Supplied material:
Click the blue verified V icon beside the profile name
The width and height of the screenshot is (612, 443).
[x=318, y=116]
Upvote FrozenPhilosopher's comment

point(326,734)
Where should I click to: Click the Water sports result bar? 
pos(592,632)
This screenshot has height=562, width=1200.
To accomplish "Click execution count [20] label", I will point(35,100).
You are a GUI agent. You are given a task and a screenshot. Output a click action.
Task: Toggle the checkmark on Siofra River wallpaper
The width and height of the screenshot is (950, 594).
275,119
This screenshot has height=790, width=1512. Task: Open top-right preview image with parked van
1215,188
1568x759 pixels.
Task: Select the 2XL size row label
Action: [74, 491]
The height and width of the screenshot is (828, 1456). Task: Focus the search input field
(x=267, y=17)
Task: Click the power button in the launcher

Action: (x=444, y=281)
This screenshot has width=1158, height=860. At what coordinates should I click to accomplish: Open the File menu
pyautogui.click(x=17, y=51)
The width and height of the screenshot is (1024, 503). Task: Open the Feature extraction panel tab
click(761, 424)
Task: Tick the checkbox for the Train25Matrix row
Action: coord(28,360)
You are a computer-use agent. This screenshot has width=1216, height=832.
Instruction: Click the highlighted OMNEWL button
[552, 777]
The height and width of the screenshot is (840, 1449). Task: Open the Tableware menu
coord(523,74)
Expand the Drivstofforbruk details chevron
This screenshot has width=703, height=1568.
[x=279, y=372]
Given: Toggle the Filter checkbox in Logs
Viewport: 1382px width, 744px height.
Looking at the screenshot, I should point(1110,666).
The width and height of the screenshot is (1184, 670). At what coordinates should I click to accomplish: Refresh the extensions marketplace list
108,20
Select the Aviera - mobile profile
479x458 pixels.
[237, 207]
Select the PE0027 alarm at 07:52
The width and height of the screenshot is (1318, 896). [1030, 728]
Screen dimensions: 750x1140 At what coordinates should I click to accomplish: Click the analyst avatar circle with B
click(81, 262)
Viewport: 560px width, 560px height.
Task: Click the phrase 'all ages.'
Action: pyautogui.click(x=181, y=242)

Task to complete: Every record must be transcribed exactly, with no line skipped.

Written response:
Click the blue verified V icon beside the profile name
The width and height of the screenshot is (612, 443).
[x=318, y=116]
Upvote FrozenPhilosopher's comment

point(326,734)
Where should I click to: Click the Water sports result bar? 
pos(592,632)
This screenshot has height=562, width=1200.
To accomplish "Click execution count [20] label", I will point(35,100).
You are a GUI agent. You are given a task and a screenshot. Output a click action.
Task: Toggle the checkmark on Siofra River wallpaper
The width and height of the screenshot is (950, 594).
275,119
This screenshot has height=790, width=1512. Task: Open top-right preview image with parked van
1215,188
1568x759 pixels.
Task: Select the 2XL size row label
Action: [74, 491]
The height and width of the screenshot is (828, 1456). Task: Focus the search input field
(x=267, y=17)
Task: Click the power button in the launcher

Action: (x=444, y=281)
This screenshot has width=1158, height=860. At what coordinates should I click to accomplish: Open the File menu
pyautogui.click(x=17, y=51)
The width and height of the screenshot is (1024, 503). Task: Open the Feature extraction panel tab
click(761, 424)
Task: Tick the checkbox for the Train25Matrix row
Action: coord(28,360)
You are a computer-use agent. This screenshot has width=1216, height=832.
Instruction: Click the highlighted OMNEWL button
[552, 777]
The height and width of the screenshot is (840, 1449). Task: Open the Tableware menu
coord(523,74)
Expand the Drivstofforbruk details chevron
This screenshot has width=703, height=1568.
[x=279, y=372]
Given: Toggle the Filter checkbox in Logs
Viewport: 1382px width, 744px height.
Looking at the screenshot, I should point(1110,666).
The width and height of the screenshot is (1184, 670). At what coordinates should I click to accomplish: Refresh the extensions marketplace list
108,20
Select the Aviera - mobile profile
479x458 pixels.
[237, 207]
Select the PE0027 alarm at 07:52
The width and height of the screenshot is (1318, 896). [1030, 728]
Screen dimensions: 750x1140 At what coordinates should I click to accomplish: Click the analyst avatar circle with B
click(81, 262)
Viewport: 560px width, 560px height.
Task: Click the phrase 'all ages.'
Action: pyautogui.click(x=181, y=242)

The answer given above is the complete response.